Entre padres e hijos el problema es suave y armonioso, si tenemos en cuenta que la edad media les sitúa herederos de la rebeldía del 68 y la pintoresca inclinación a cantar a coro encendiendo cerillas o mecheros, por no aludir a otras aficiones que ahora se contemplan con melancolía.

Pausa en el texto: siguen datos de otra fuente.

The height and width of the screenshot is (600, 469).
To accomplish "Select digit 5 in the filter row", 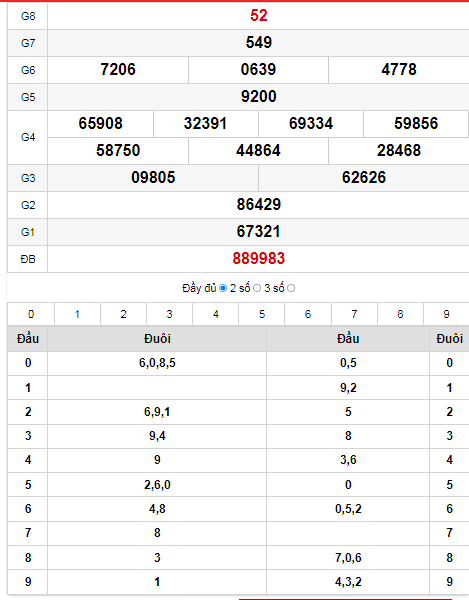I will click(262, 314).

Un chico de hoy -carezco de conocimientos en cuanto a las muchachas- es una inimaginable y surtida caja de sorpresas para el abuelo que emprende con él una larga convivencia. Empezando por el aspecto físico. Admitamos que son más altos, esbeltos y fuertes que en la época a la que pertenecí. Hacen algún deporte, o varios, además del fútbol, que practicábamos en los recreos del colegio. Cuidan de la apariencia con una dedicación extremada, aunque la primera impresión es de susto y alarma: una criatura delgada, con el cabello erizado, corto por la nuca y teñida de rubio la parte superior. El niqui en dos o tres tonos suavemente combinados, pantalones demasiado cortos para ser largos, mantenidos de forma inverosímil en las caderas, con un milagroso equilibrio que parece antinatural, desafiando los cánones de la fisiología humana, equidistantes entre las rodillas y los tobillos. Calzaba unas zapatillas de deporte, cuyo precio conocí más tarde, con asombro. Así le encontré en la sala de llegadas del aeropuerto de Barajas, mientras esperaba sus maletas, con las manos en los bolsillos, abstraído en la escucha del walkman que acababa de enchufar.
Hemos desplegado nuestras tácticas de tanteo y aproximación durante el par de días previos a su incorporación al colegio, mostrándole el exiguo trozo de ciudad que frecuento. Buena parte de sus planes de futuro se fijaba en el imposible empeño de adquirir una motocicleta, asunto cuya decisión no me concierne, pero que, en aras de la mejor cohabitación, intento disuadirle: Madrid no es su tranquila ciudad natal y por las calles circulan pocos de esos artilugios, machacados por el tráfico y la facilidad con que pueden ser robados en el menor descuido.
Resulta asombroso el caudal de conocimientos que posee un chaval, mucho más variado que el de nuestros principios, y me atrevería a decir que de mejor calidad. Manifiesta -el mío- un vago desdén por el tabaco -que confina en el atractivo mundo de las chicas-, desinterés por las drogas y profundos conocimientos acerca de las motos, parejo al que, en vacaciones, hace años, sentía por los patines o las tablas de surf, afición ésta mantenida.
Contra injustificados temores, no lleva pendientes en las orejas, aunque muestra cierta inclinación hacia un piercing en la ceja, sin verdadero empeño, lo que parece augurar el decaimiento de esa moda. Espero que, con aplicación e interés, consiga, a lo largo del curso académico, ponerme a su altura.